Everything happened in February: work stuff, I moved my desk, moved my apartment, got sick, a polar vortex! February 2019 had everything, except for a well enough me to read the normal volume I am used to. But now that the books are put away and the furniture has been arranged, I wanted to share with you the delights and learnings from this second month.
Read Cover-to-Cover in February
What I Learned: Compelling Protagonists
Read the eARC I received from the author. Came out in February 2019. Vi was such a delight. She is a princess sent away from her family to maintain a tenuous peace between nations. With her day of return soon to come, she discovers she has more power than she originally thought. Kova really nailed Vi’s responses to learning that the world beyond her country is not what she had been thought. She’s angry, she’s skeptical, and it really makes me want to continue with her on that journey of multiple levels of discovery.
What I Learned: Balancing Heartfelt and Filthy
In this age-gap romance, a tattoo artist falls in love with a younger man who is too into graffiti. The way their relationship unfolds was very sweet, but the sex was hot, complete with so much tension and a Daddy kink.

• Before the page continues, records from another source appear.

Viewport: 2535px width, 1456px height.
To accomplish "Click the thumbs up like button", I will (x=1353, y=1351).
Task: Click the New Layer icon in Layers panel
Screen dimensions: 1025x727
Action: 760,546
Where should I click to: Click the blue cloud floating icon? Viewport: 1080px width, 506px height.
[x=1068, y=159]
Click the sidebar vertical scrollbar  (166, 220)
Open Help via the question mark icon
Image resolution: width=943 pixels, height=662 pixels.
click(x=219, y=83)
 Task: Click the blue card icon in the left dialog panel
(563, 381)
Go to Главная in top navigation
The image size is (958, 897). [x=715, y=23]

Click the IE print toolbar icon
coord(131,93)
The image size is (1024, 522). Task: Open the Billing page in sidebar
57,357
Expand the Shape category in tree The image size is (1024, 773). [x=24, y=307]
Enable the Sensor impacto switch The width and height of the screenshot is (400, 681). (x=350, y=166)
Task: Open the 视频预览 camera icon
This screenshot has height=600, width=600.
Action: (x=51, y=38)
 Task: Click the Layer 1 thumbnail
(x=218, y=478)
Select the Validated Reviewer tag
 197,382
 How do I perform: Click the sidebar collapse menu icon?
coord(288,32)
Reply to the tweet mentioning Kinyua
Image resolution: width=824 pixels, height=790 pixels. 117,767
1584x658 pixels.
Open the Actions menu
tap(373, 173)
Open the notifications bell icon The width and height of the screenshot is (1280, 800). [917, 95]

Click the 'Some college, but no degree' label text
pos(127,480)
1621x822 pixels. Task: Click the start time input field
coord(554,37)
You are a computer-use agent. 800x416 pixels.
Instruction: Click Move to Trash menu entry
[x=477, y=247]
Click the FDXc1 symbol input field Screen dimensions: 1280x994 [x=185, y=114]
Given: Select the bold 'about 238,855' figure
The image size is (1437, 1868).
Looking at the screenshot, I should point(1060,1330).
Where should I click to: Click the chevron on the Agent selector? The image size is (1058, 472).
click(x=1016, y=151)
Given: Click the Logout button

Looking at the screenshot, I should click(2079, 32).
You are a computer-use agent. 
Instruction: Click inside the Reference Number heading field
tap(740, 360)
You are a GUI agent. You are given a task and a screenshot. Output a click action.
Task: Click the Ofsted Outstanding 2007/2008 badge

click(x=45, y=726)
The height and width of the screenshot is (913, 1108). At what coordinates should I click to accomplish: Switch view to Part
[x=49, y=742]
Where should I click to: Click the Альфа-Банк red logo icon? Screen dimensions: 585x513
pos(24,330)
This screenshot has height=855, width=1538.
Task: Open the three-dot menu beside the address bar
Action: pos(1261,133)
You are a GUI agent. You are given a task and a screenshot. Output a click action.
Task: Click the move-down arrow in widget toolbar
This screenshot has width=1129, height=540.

When I’m in duress, I need reliable reads, and the happy ending here does not disappoint.
What I Learned: Smart Dystopia
Read my Edelweiss eARC. Came out in February 2019. The way Mejia balances the familiar trappings of YA dystopia and very pointed political commentary around immigration is masterful. I can’t remember the last time I read this kind of story with this level of thoughtful parallelism to our world today.
What I Learned: Not Bringing in an Unnecessary Element
I thought Tsukuru’s narrative had been strong. A man kind of lost after his friends abandoned him as children, he’s trying to regain a sense of purpose and goes off to seek closure. The reveal of his friends’ betrayal comes from a very uncomfortable place and I’m sure the book would have been much stronger without it.
What I Learned: Too Much World-building, Not Enough Context
World-building is a tricky art. You want something that presents itself to the reader organically, while at the same time introducing entirely new concepts. In the opening to The Witchlands, the grounding in the world felt very sudden and confusing. I will continue with the series and hope some things crystallize.
What I Learned: Less Thieving, More Intrigue
While heists and stealing things was definitely a major element in this follow-up to The Queen’s Thief, what really caught my interest was the political intrigue. Moving to third person gave the reader so much insight into how the world works and that there are things happening beyond Eugenides.
In March, I’ll be doing some traveling (going to Seattle), so that transit time gives me so much reading time.